• **DATA LISTING**
□ □ □ □
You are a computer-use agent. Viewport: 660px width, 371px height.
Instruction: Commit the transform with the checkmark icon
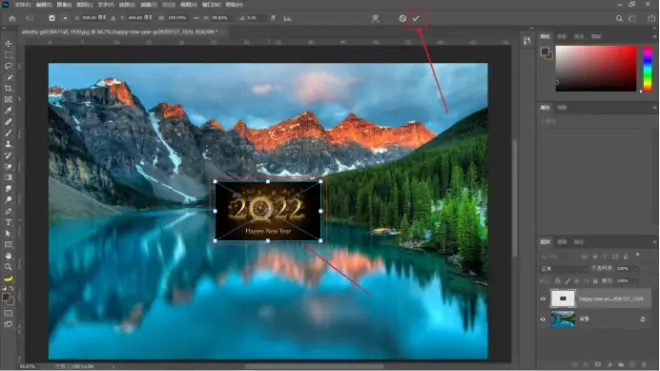click(416, 18)
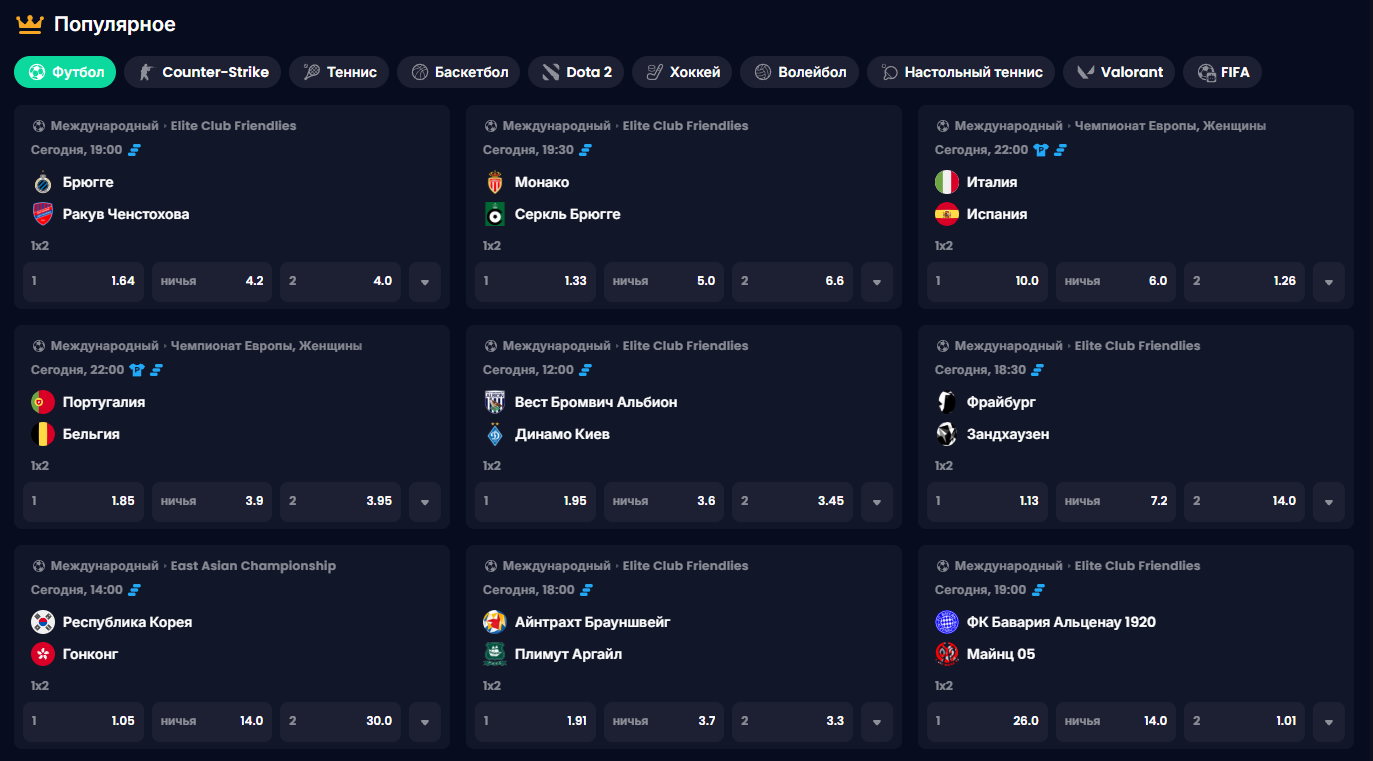Select the Dota 2 category tab

pos(576,72)
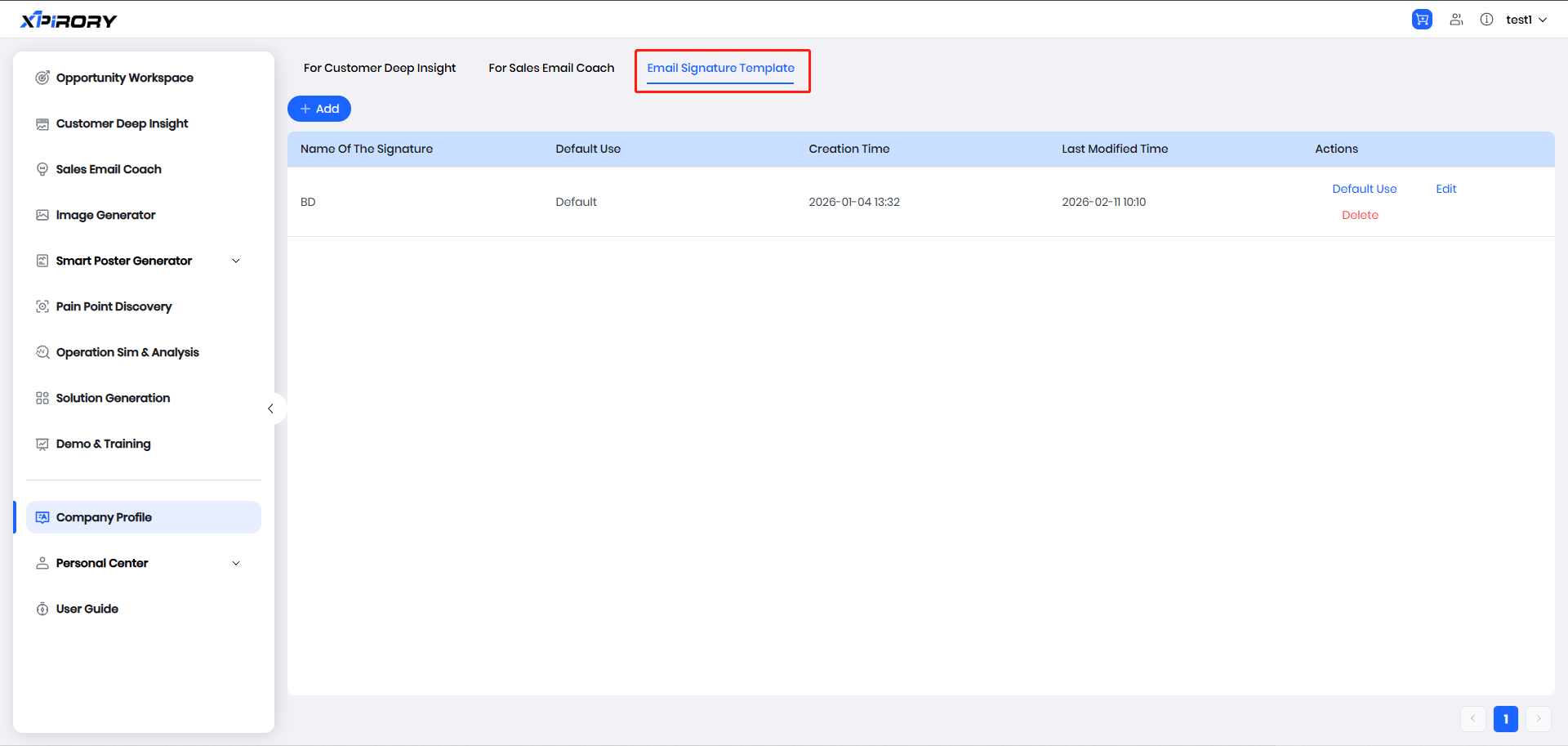The image size is (1568, 746).
Task: Open the test1 account dropdown
Action: 1526,20
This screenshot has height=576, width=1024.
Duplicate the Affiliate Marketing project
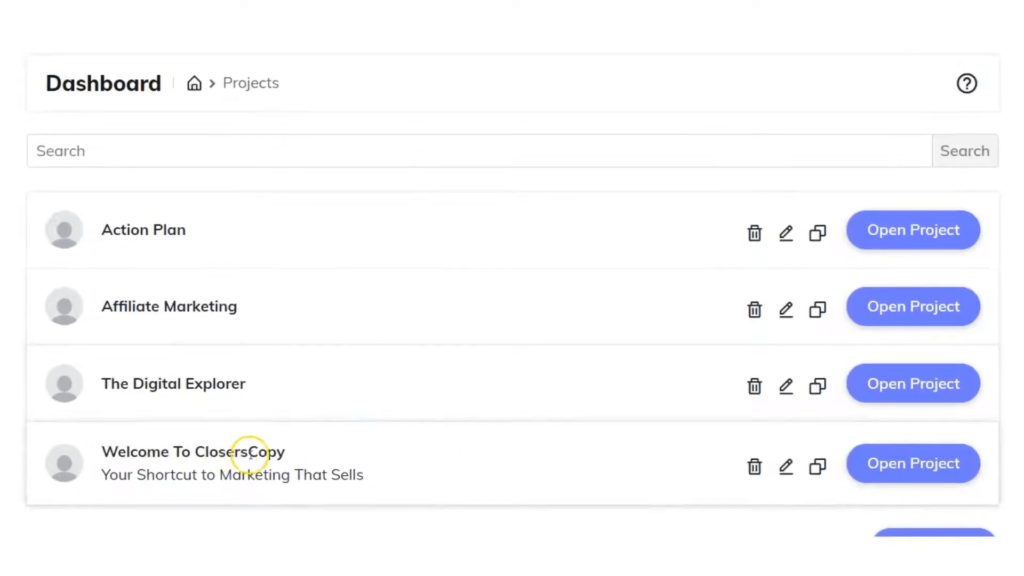point(817,309)
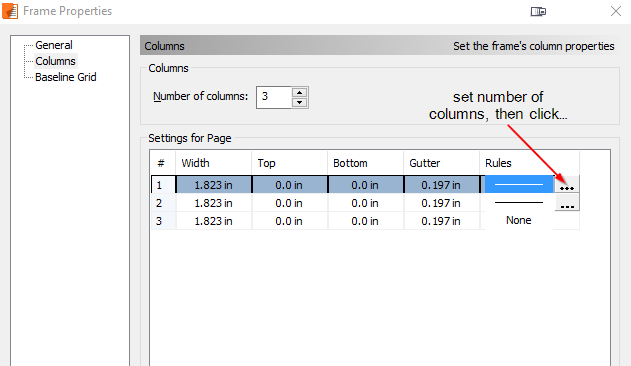The height and width of the screenshot is (366, 631).
Task: Click the orange Frame Properties app icon
Action: pos(10,11)
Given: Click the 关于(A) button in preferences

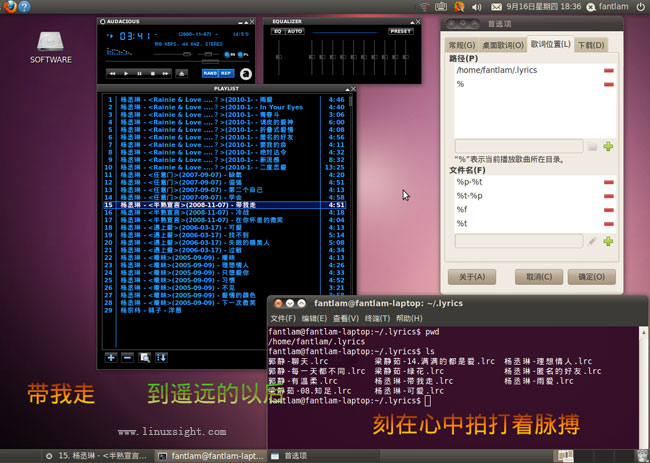Looking at the screenshot, I should [471, 276].
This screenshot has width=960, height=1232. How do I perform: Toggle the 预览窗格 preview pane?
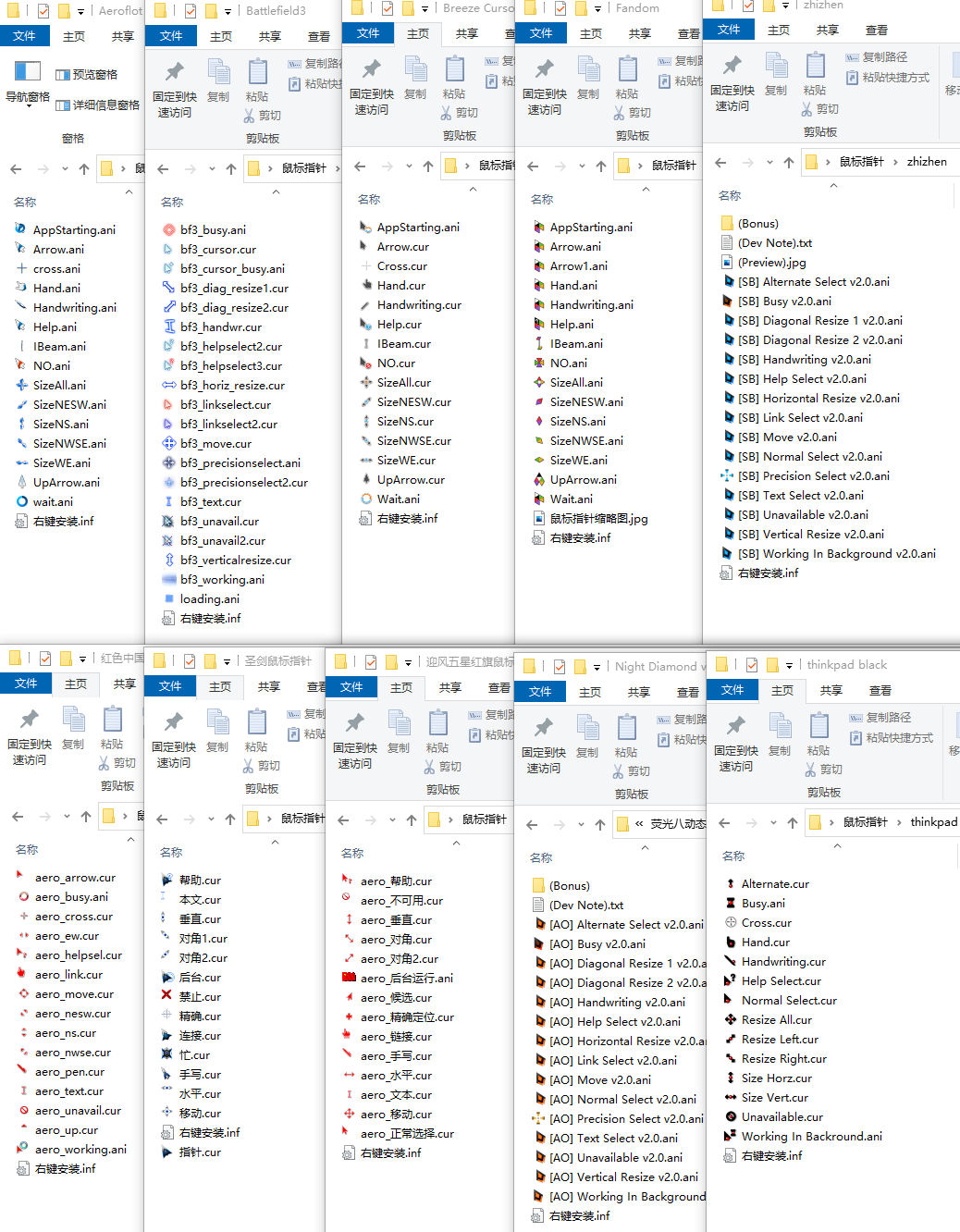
□ □ □ □
• **EXERCISE AIM**
From the first line to the last, print the records exactly; leave out the pictures.

• **RESPONSE**
You are a computer-use agent. Viewport: 660px width, 371px height.
Instruction: Commit the transform with the checkmark icon
click(416, 18)
Select the Dota 2 category tab

pos(576,72)
The image size is (1568, 746).
Task: Open the test1 account dropdown
Action: 1526,20
This screenshot has height=576, width=1024.
Duplicate the Affiliate Marketing project
point(817,309)
The height and width of the screenshot is (366, 631).
Task: Click the orange Frame Properties app icon
Action: pos(10,11)
Given: Click the 关于(A) button in preferences

Looking at the screenshot, I should [471, 276].
This screenshot has width=960, height=1232. How do I perform: Toggle the 预览窗格 preview pane?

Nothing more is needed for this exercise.